What the lawsuits allege

The new complaints raise negligence, failure-to-warn, and fraudulent-concealment claims and seek court orders requiring monitoring, treatment, or compensation for affected athletes, according to Courthouse News Service's reporting on related litigation. If the suits clear early procedural hurdles, the plaintiffs could gain broad discovery into safety rules, medical exams, and internal communications at both national and venue levels. That prospect turns what has mostly been an internal safety debate into a very public legal fight that could reshape how sled sports are run in the United States.

Athletes say they were left in the dark

"I've got survivor's guilt big time," Sisson told the Los Angeles Times.
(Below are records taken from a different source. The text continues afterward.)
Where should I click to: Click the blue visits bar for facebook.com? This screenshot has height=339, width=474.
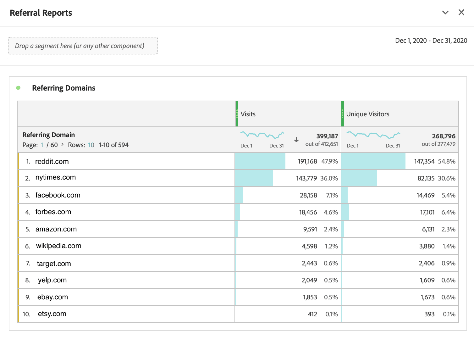pos(239,195)
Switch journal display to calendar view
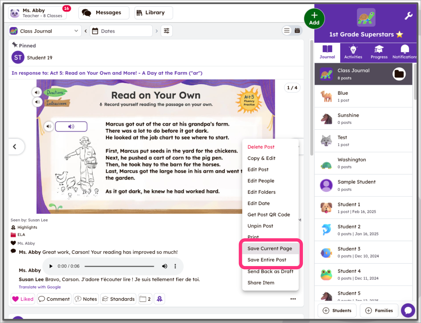 point(297,31)
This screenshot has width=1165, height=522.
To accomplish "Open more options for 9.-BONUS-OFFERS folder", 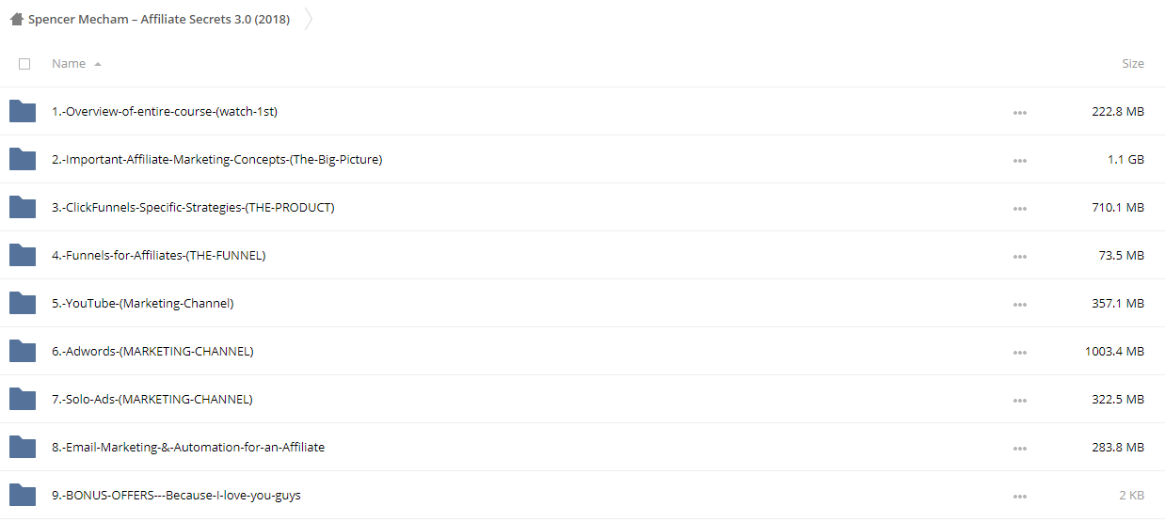I will pos(1020,496).
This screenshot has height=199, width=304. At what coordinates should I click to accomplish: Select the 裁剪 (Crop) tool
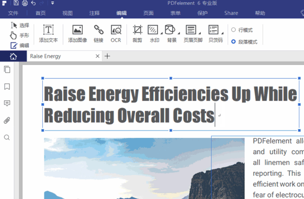point(137,30)
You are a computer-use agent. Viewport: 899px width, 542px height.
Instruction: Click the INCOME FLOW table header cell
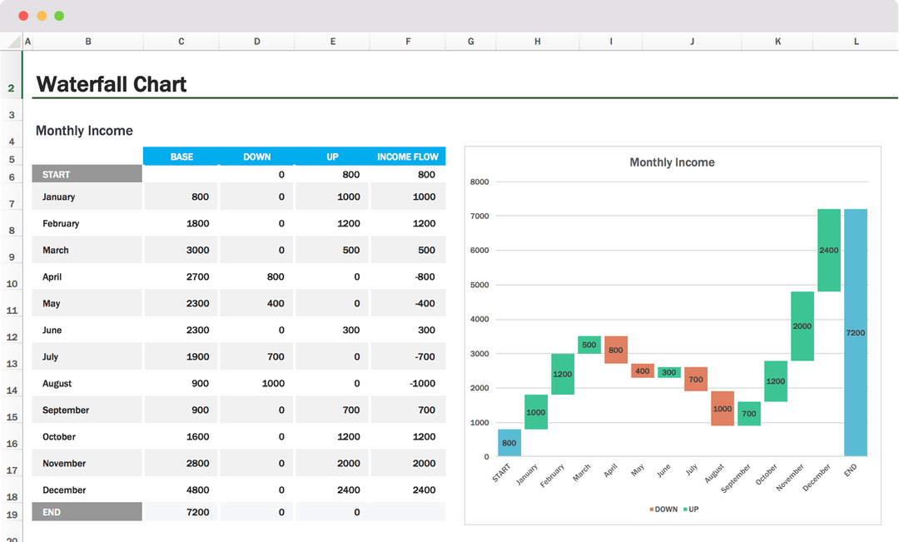408,157
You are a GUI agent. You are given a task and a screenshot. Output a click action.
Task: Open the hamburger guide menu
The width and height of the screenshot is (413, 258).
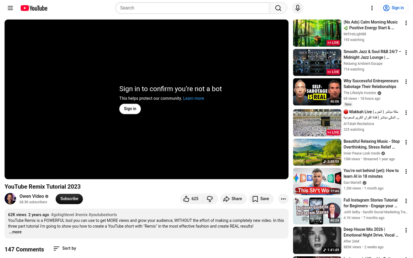(x=10, y=8)
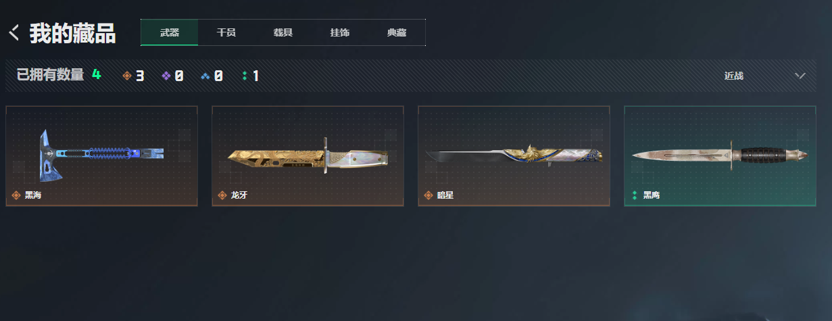Screen dimensions: 832x321
Task: Go back using the left arrow icon
Action: [x=14, y=32]

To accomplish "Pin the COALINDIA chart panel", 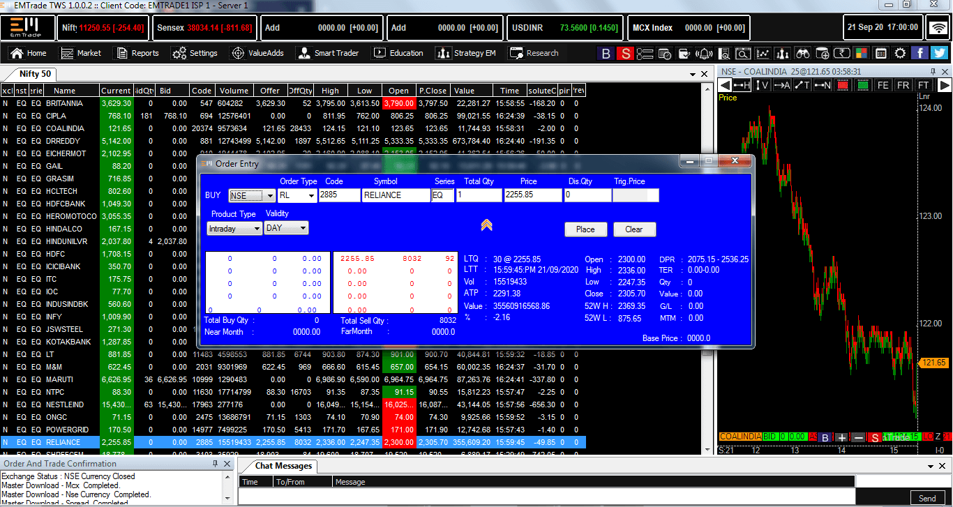I will (x=933, y=72).
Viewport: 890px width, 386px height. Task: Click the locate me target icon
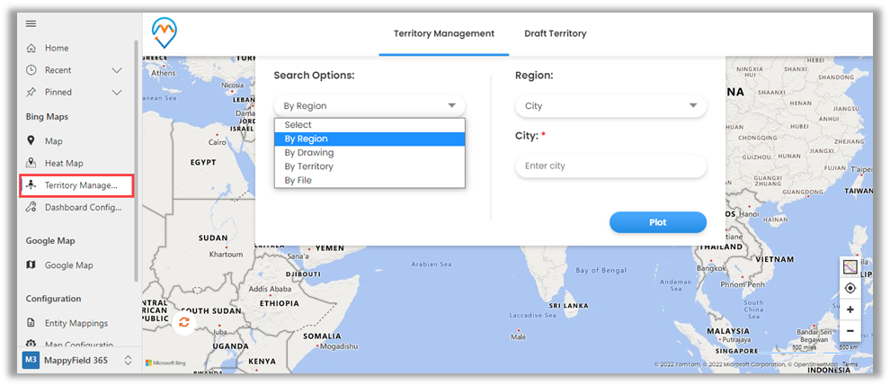[850, 288]
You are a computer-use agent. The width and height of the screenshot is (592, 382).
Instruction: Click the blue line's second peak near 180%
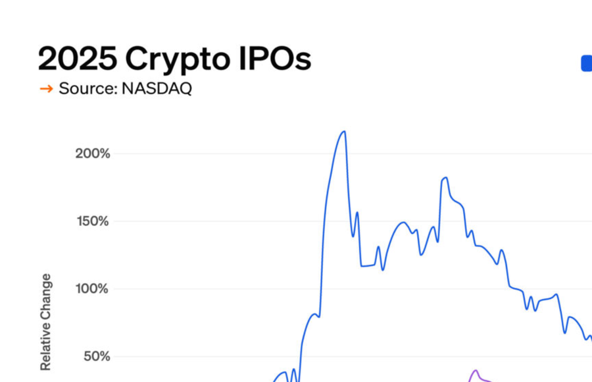tap(445, 178)
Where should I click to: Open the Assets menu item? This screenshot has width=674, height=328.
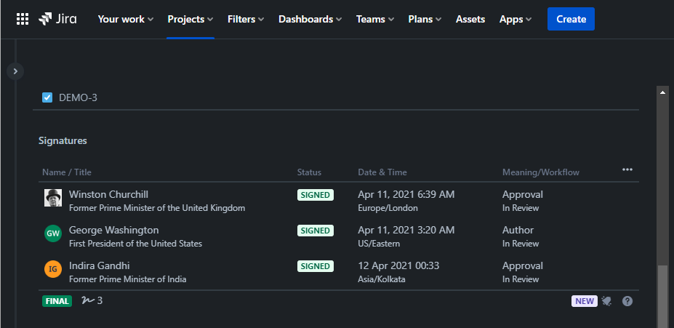[470, 20]
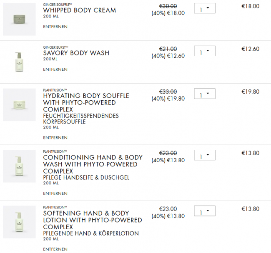271x253 pixels.
Task: Click the Hydrating Body Souffle product image
Action: coord(19,105)
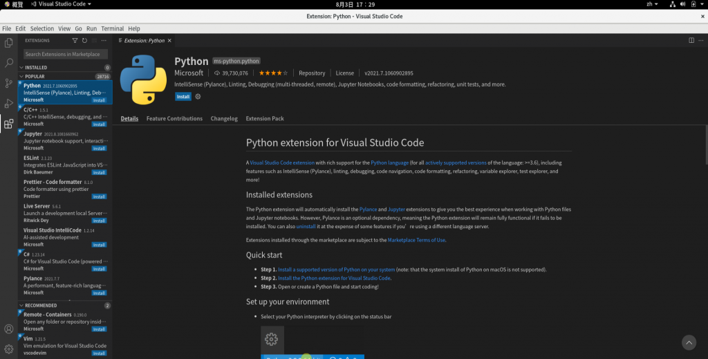Open the Explorer view in activity bar

8,42
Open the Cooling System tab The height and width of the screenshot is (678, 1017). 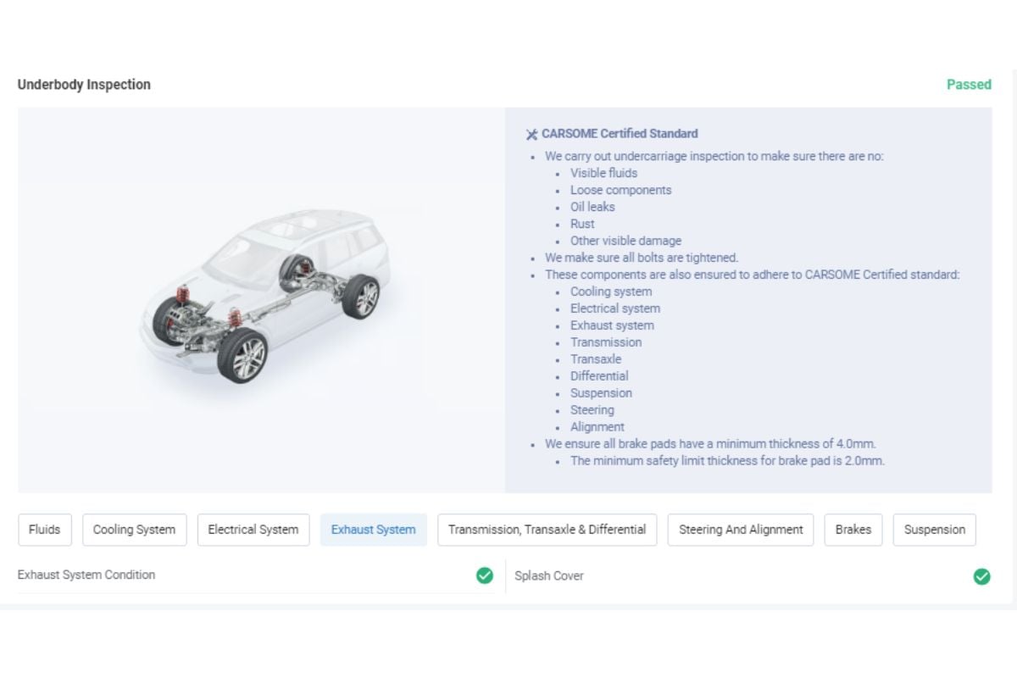[134, 529]
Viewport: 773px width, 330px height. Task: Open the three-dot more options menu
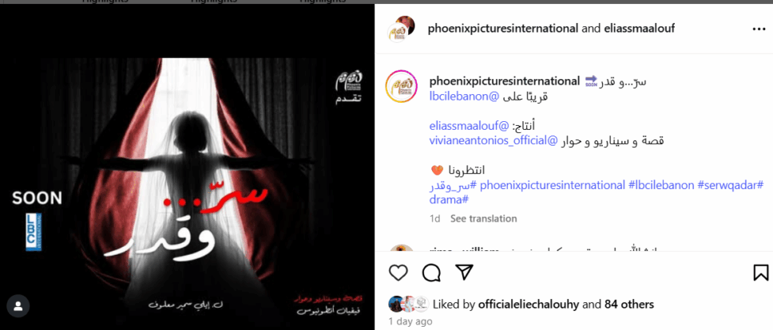click(x=759, y=29)
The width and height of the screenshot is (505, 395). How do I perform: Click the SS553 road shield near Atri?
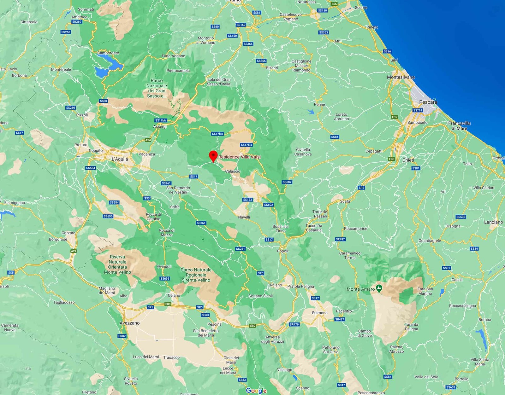324,32
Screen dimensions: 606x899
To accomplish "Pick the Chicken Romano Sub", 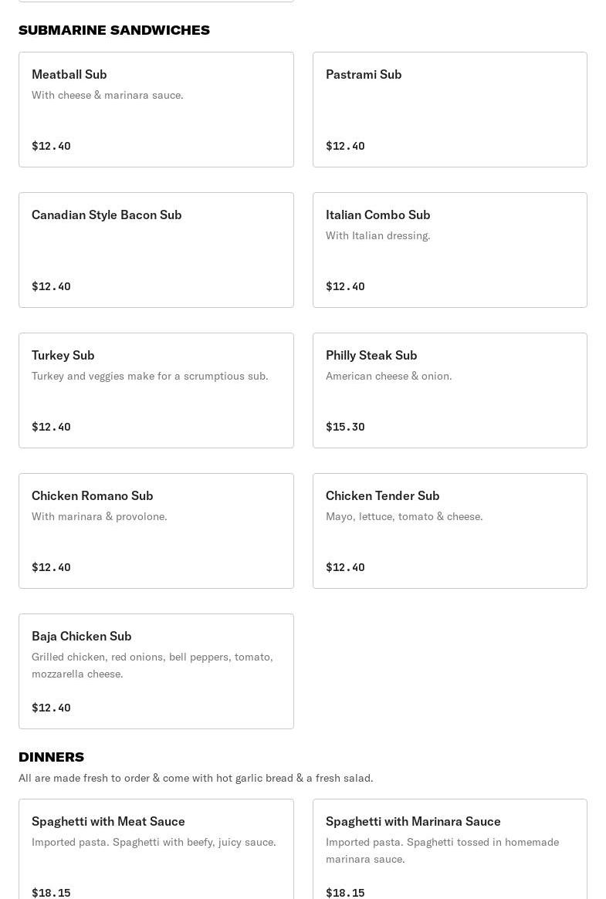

The plaintiffs describe being pushed back into sleds after violent runs with little follow-up beyond short-term checks, and with virtually no long-term neurological testing. Through the courts, they want a formal system to track brain health and other outcomes over time. By naming the Southern California training complex and an individual coach, the suits also shift attention from federation policies alone to the places and people who oversee elite training sessions on the ground.

Safety fixes and the wider picture

On the engineering front, safety groups are already experimenting with equipment-level solutions. The Allianz Center for Technology and Germany's bobsleigh federation recently showcased new head-impact protection and restraint concepts meant to soften the worst shocks in a crash, according to an Allianz media release. The systems are still in testing and would need federation approval, but they highlight how reducing long-term risk may require both smarter design and better medical oversight. The plaintiffs' lawyers argue that litigation could accelerate those reforms if federations and venues are forced to turn over internal safety data.

For now, the cases are in their early stages. The filings have been lodged in Los Angeles County courts, and the athletes say they plan to push for discovery and damages as the litigation unfolds. The next milestones to watch are the service of the complaints and the defendants' initial answers, which will set the schedule for motions, discovery, and any potential settlement talks.